Let S be a sequence of N natural numbers. We can define an infinite sequence MS in the following way: MS[k] = S[k mod N] + N * floor(k / N). Where k is a zero based index.
For example if the sequence S is {2, 1, 3} then MS would be {2, 1, 3, 5, 4, 6, 8, 7, 9, 11, 10, 12...}
Now consider a subsequence of MS generated by picking two random indices a, b from the range [0..R] inclusive, and taking all the elements between them, that is: MS[min(a, b)..max(a, b)].
If we use the same MS as in the example above and a = 2, b = 5 then our subsequence would be {3, 5, 4, 6}.
Your task is to calculate the probability that the selected subsequence has at least K distinct elements. a and b are selected independently and with a uniform distribution. The result should be printed as a fraction. See the "Output" section for clarification.
Input
The first line of the input file contains an integer T. This is followed by T test cases, each of which has two lines.

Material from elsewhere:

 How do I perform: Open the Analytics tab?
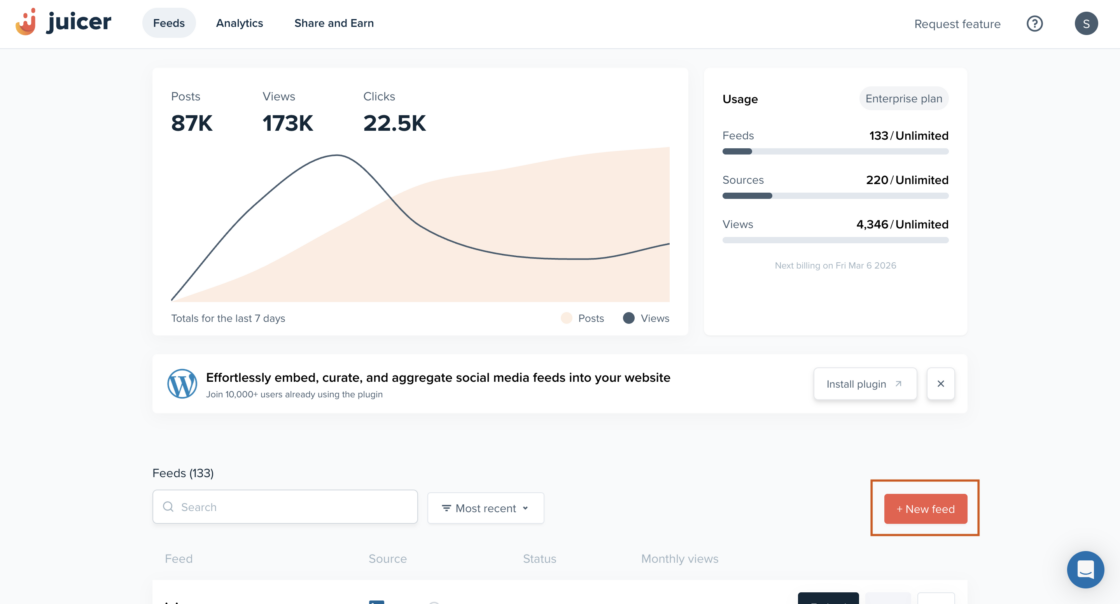[x=239, y=23]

The first line of each test case contains three integers separated by spaces, N, K, and R.
The second line contains N space separated integers, S[0] through S[N-1].
Constraints
1 ≤ T ≤ 20
1 ≤ N ≤ 2,000
1 ≤ K ≤ R ≤ 1,000,000,000
1 ≤ S[i] ≤ 100,000
Output
For each of the test cases numbered in order from 1 to T, output "Case #i: " followed by the probability that the selected subsequence of MS has at least K distinct elements. The probability should be expressed as a fraction p/q, where p and q represent the numerator and denominator respectively and are relatively prime (that is they share no common positive divisors except 1).

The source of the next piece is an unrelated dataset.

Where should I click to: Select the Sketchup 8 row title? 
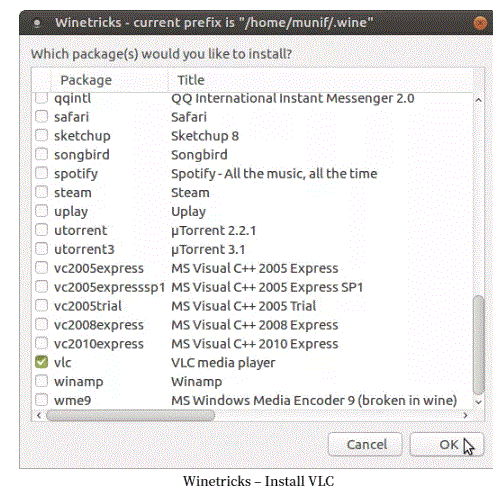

If the probability is 0 or 1 output 0/1 or 1/1 respectively.
Examples
In the first example there are 36 different subsequences to consider. 6 of them have only a single number, and the remaining 30 have at least 2 different numbers, so the answer is 5/6.
The second example is similar, but now the sequence looks like {2, 1, 5, 5, 4, 8}. There are 8 subsequences with less than 2 distinct numbers: the six single number subsequences plus (a=2, b=3) and (a=3, b=2) which both result in {5,5}. That gives a probability of (36 - 8) / 36 = 7/9.
The third example uses the same sequence as the second example, but now we want to have subsequences with at least 4 different numbers. All pairs of indices that have this property are: (0,4), (0, 5), (1, 5), (4, 0), (5, 0), and (5, 1). Six out of thirty six results in a probability of 1/6.